Three Uneasy Pieces

Three Uneasy Pieces

Summary

In this book the author addresses the problem of growing old and the "warts of the soul" which, if gouged out, ruin the flesh. We must wait, he says, for the evil in us to die naturally. Presenting a peeled potato, a dance in the kitchen and a visit to the aged mother of a childhood friend, he considers our struggle, our efforts to achieve aesthetic perfection and suggests some resolutions. Patrick White is a Nobel Prize-winning author. His novels include "The Tree of Man", "Voss", "The Vivisector", "A Fringe of Leaves", "The Twyborn Affair" and "Memoirs of Many in One".

Reviews

  • White's writing is curiously inviting as well as dreamlike
    Lucy Ellmann, The Guardian

About the author

Patrick White

Patrick White was born in England in 1912 and taken to Australia, where his father owned a sheep farm, when he was six months old.
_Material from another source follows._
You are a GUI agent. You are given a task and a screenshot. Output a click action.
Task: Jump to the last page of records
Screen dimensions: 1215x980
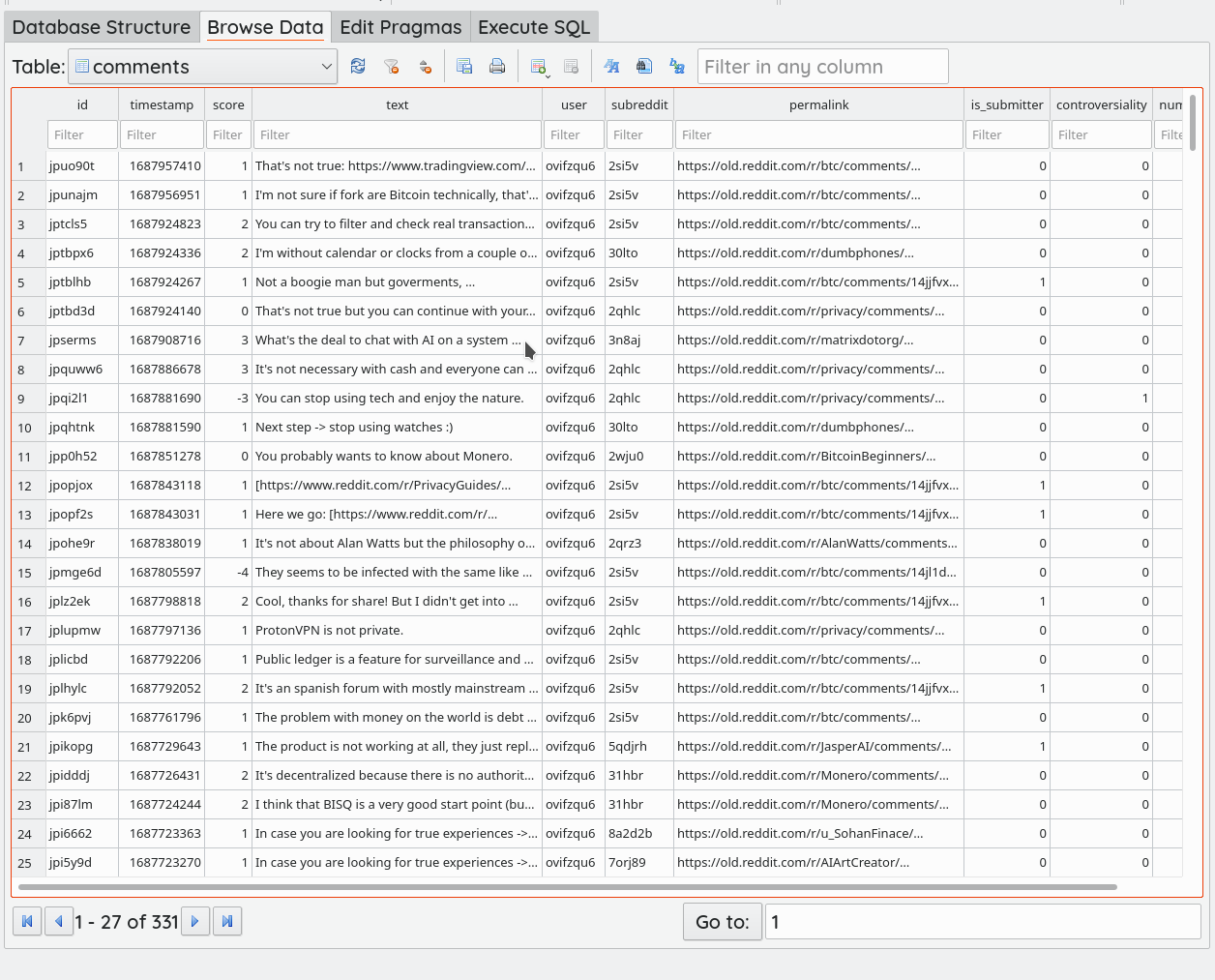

He was educated in England at Cheltenham college and King's College, Cambridge. He settled in London, where he wrote several unpublished novels, then served in the RAF during the war. He returned to Australia after the war.
He became the most considerable figure in modern Australian literature, awarded the Nobel Prize for Literature in 1973. The great poet of Australian landscape, he turned its vast empty spaces into great mythic landscapes of the soul. His position as a man of letters was controversial, provoked by his acerbic, unpredictable public statements and his belief that it is eccentric individuals who offer the only hope of salvation. He died in September 1990.